CGo's Go string functions explained
As plenty of its documentation will tell you, cgo provides four functions to convert between Go and C types by making copies of the data. They are tersely explained in the CGo documentation; too tersely, in my opinion, because the documentation only covers certain things by implication and omits two very important glaring cautions. Because I made some mistakes here I'm going to write out a longer explanation.
The four functions are:
func C.CString(string) *C.char func C.GoString(*C.char) string func C.GoStringN(*C.char, C.int) string func C.GoBytes(unsafe.Pointer, C.int) []byte
C.CString()
is the equivalent of C's strdup()
and copies your
Go string to a C char *
that you can pass to C functions, just as
documented. The one annoying thing is that because of how Go and CGo
types are defined, calling C.free
will require a cast:
cs := C.CString("a string") C.free(unsafe.Pointer(cs))
Note that Go strings may contain embedded 0 bytes and C strings may not. If your Go string contains one and you call C.CString(), C code will see your string truncated at that 0 byte. This is often not a concern, but sometimes text isn't guaranteed to not have null bytes.
C.GoString()
is also the equivalent of strdup()
, but for going
the other way, from C strings to Go strings. You use it on struct
fields and other things that are declared as C char *
's, aka
*C.char
in Go, and (as we'll see) pretty much nothing else.
C.GoStringN()
is the equivalent of C's memmove()
, not to any
normal C string function. It copies the entire length of the C
buffer into a Go string, and it pays no attention to null bytes.

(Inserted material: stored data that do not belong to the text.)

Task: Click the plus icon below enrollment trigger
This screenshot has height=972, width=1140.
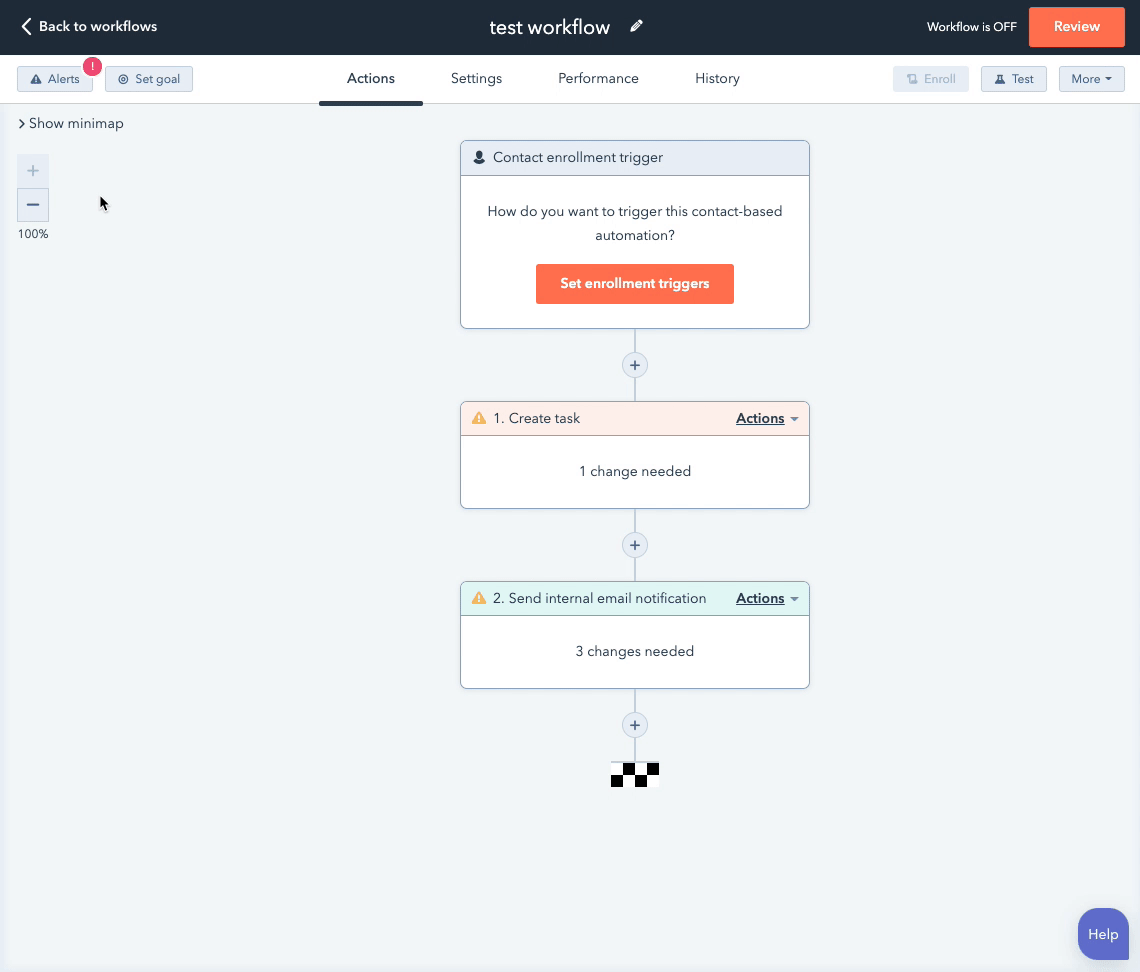Action: 634,365
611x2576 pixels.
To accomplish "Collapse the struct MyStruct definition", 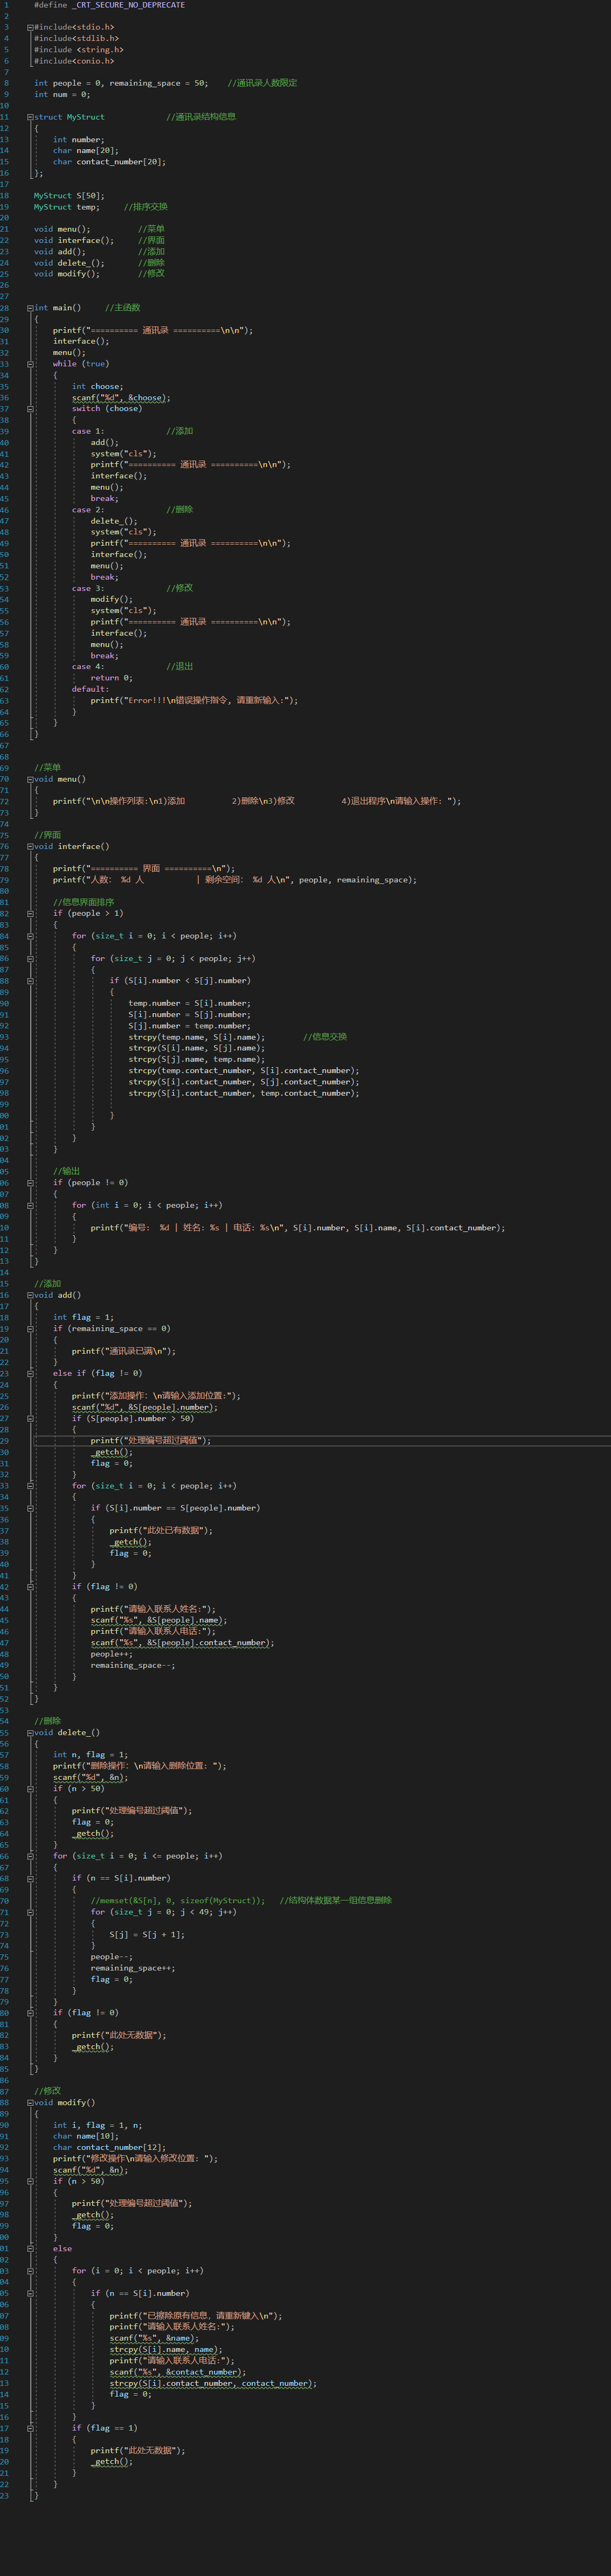I will point(30,117).
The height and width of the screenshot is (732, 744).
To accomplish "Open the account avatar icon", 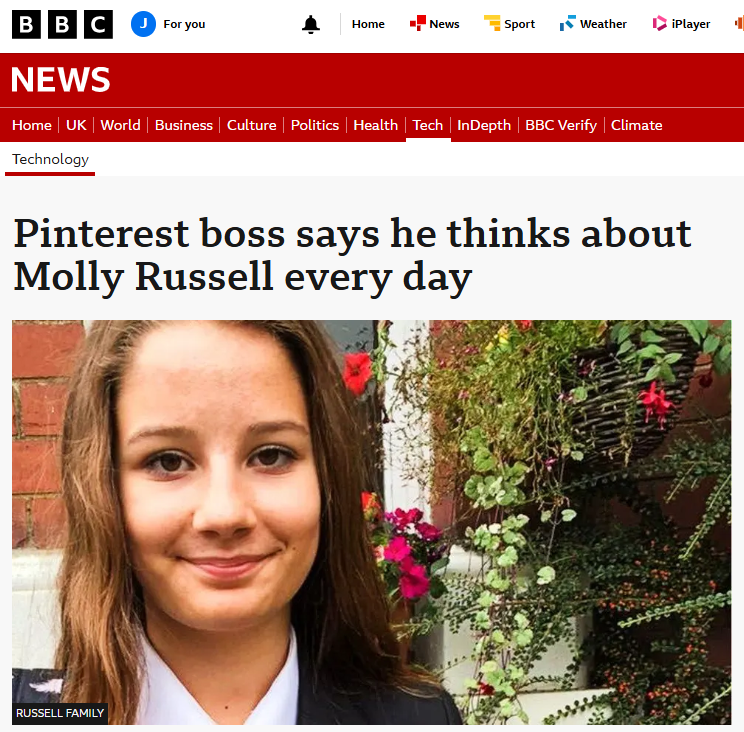I will pos(144,24).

More exactly, it copies them too. If you have a struct field that
is declared as, say, 'char field[64]
' and you call C.GoStringN(&field,
64)
, the Go string you get will always be 64 characters long and
will probably have a bunch of 0 bytes at the end.
(In my opinion this is a bug in cgo's documentation. It claims that GoStringN takes a C string as the argument, but it manifestly does not, as C strings are null-terminated and GoStringN does not stop at null bytes.)
C.GoBytes()
is a version of C.GoStringN()
that returns a []byte
instead of a string. Since it doesn't claim to be taking a C string
as the argument, it's clearer that it is simply a memory copy of
the entire buffer.
If you are copying something that is not actually a null terminated
C string but is instead a memory buffer with a size, C.GoStringN()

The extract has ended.